Glaucoma is the leading cause of irreversible blindness worldwide, and the United States alone is projected to have more than 4.2 million glaucoma patients by 2030, according to estimates from the American Glaucoma Society. Managing this growing patient population requires subspecialty practices to maintain dense, precisely timed monitoring schedules—and the administrative infrastructure to support them has not kept pace with clinical demand.

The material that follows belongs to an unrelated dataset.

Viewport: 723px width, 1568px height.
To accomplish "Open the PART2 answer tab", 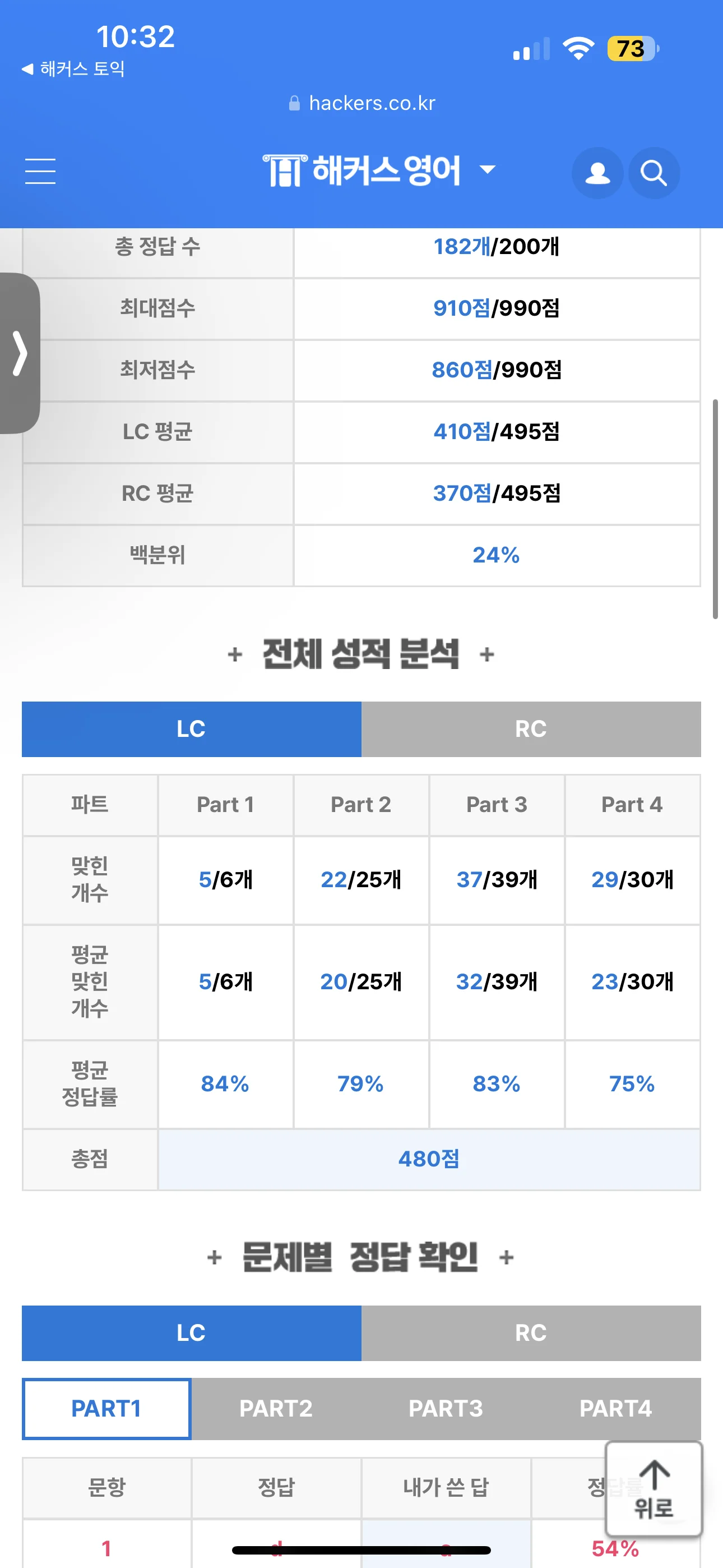I will click(276, 1409).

The Longitudinal Monitoring Challenge
Unlike acute conditions that resolve after a defined treatment episode, glaucoma requires lifelong surveillance. Patients with controlled disease typically return every six to twelve months for visual field testing, optical coherence tomography of the optic nerve fiber layer, and intraocular pressure measurement. Patients with progressing disease or those post-surgery may be seen every four to six weeks.
For a glaucoma practice with 2,500 active patients, maintaining this schedule means executing thousands of appointment reminders, handling dozens of reschedule requests, and managing the diagnostic test sequencing that must precede physician review—every single month. When these processes are managed reactively by overloaded front-desk staff, gaps in monitoring accumulate and clinical risk rises.
Virtual assistants are providing a systematic solution. Trained glaucoma VAs maintain patient monitoring registries, execute interval-specific outreach, and ensure that testing orders are placed and confirmed before appointments are booked.
Prior Authorization for Glaucoma Medications and Procedures
Glaucoma patients often require prescription medications—branded prostaglandin analogs, combination drops, and newer agents such as netarsudil—that carry high retail prices and trigger step-therapy prior authorization requirements from commercial payers. Obtaining these authorizations, and then managing renewals when patients are stable on therapy, consumes staff time that would otherwise go toward patient care.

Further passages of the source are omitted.